Helicobacter pylori has coexisted with humans for approximately 60,000 years and greater than 50% of the global population is infected with H. pylori. H. pylori was successfully cultured in vitro in 1983 and studies of H. pylori have achieved substantial advances over the last 35 years. Since then, H. pylori has been characterized as the primary pathogenic factor for chronic gastritis, peptic ulcer, and gastric malignancy. Numerous patients have received H. pylori eradication treatment, but only 1-2% of H. pylori-infected individuals ultimately develop gastric cancer. Recently, numerous epidemiological and basic experimental studies suggested a role for chronic H. pylori infection in protecting against inflammatory bowel disease (IBD) by inducing systematic immune tolerance and suppressing inflammatory responses. Here we summarize the current research progress on the association between H. pylori and IBD, and further describe the detailed molecular mechanism underlying H. pylori-induced dendritic cells (DCs) with the tolerogenic phenotype and immunosuppressive regulatory T cells (Tregs). Based on the potential protective role of H. pylori infection on IBD, we suggest that the interaction between H. pylori and the host is complicated, and H. pylori eradication treatment should be administered with caution, especially for children and young adults.

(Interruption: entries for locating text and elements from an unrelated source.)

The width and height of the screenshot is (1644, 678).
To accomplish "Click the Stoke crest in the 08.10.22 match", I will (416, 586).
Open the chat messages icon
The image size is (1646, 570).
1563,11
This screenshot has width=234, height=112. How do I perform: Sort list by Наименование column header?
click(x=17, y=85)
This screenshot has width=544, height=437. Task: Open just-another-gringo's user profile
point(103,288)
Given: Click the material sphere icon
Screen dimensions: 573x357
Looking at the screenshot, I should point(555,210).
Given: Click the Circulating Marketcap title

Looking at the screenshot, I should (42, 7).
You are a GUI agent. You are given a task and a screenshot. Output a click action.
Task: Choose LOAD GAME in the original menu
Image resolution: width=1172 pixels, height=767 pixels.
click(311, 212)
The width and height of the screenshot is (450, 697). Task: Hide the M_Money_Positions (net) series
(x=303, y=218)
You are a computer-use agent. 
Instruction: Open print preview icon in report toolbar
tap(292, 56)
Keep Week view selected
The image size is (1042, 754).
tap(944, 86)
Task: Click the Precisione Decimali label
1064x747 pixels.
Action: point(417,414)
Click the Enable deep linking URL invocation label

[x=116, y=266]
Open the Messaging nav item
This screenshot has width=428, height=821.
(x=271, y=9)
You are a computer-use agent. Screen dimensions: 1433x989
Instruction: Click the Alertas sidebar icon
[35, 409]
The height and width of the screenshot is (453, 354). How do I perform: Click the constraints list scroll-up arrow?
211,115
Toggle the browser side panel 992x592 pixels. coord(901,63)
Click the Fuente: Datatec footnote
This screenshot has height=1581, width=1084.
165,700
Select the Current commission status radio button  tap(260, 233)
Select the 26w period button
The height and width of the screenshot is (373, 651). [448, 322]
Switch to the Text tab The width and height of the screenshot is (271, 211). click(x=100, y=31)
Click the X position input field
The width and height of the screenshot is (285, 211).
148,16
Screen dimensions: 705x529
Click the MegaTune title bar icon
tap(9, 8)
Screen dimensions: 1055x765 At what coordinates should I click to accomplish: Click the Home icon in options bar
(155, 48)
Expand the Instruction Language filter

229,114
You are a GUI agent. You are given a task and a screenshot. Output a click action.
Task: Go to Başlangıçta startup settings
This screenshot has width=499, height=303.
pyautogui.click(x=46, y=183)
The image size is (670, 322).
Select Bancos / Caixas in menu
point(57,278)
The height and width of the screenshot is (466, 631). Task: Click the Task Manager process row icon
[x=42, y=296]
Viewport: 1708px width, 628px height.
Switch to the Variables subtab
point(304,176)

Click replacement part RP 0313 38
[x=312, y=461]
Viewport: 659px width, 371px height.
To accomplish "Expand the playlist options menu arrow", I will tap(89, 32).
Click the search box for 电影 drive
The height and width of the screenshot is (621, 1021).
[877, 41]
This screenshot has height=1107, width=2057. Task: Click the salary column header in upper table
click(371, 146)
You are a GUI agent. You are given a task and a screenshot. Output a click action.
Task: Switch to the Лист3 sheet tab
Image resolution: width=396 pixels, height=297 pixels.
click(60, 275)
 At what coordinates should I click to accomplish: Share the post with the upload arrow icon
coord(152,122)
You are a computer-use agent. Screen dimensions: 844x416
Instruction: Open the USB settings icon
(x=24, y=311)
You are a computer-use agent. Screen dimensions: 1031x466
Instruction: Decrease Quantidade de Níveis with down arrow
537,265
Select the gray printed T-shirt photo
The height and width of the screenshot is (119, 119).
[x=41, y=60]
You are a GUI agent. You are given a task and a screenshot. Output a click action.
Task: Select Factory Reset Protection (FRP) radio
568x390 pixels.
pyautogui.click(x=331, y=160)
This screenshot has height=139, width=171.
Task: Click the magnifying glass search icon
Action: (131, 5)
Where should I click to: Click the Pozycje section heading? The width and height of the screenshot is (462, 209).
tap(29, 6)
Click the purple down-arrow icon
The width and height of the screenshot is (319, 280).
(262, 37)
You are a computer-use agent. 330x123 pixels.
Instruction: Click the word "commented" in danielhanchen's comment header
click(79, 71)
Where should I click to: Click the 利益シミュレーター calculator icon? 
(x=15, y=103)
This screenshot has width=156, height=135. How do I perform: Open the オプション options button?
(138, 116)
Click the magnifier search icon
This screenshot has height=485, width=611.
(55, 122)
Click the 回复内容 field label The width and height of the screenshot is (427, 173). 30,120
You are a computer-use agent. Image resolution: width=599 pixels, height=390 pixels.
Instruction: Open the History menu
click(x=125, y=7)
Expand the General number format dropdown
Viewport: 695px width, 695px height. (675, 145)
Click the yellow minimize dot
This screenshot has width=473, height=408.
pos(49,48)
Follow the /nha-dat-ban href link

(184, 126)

Fig. 1. H. pylori infection induce tolerogenic DCs and immunosuppressive Tregs.

E. coli efficiently promotes the transformation of DCs into mature DCs expressing high levels of MHC II CD80, CD86, and CD40that produce numerous of proinflammatory factors, such as IL-12, IL-1β, IL-6, and IL-23. In contrast, H. pylori-stimulated DCs retain a semi-mature phenotype with low MHC II CD80, CD86, and CD40 expression and low proinflammatory factor secretion. Semi-mature DCs secrete increased levels of IL-10, TGF-β, and IL-18, a process that is required for the differentiation of immunosuppressive Tregs, rather than Th1 or Th17 cells from naive Th0 cells. Through lymphocyte recirculation mechanisms, CD4 + CD25 + FoxP3 + Tregs produced in the gastric mucosa travel to other lymphoid tissues in distant organs to exert a systematic immunoregulatory effect that influences the pathogenesis of various autoimmune and allergic diseases, such as IBD and asthma. Moreover, Tregs inhibit the transformation of Th0 cells to Th1 and Th17 cells, and maintain DCs in a semi-mature status by direct contact and IL-10 and TGF-β secretion

Fig. 2. The molecular mechanism underlying the protective effect of H. pylori on IBD.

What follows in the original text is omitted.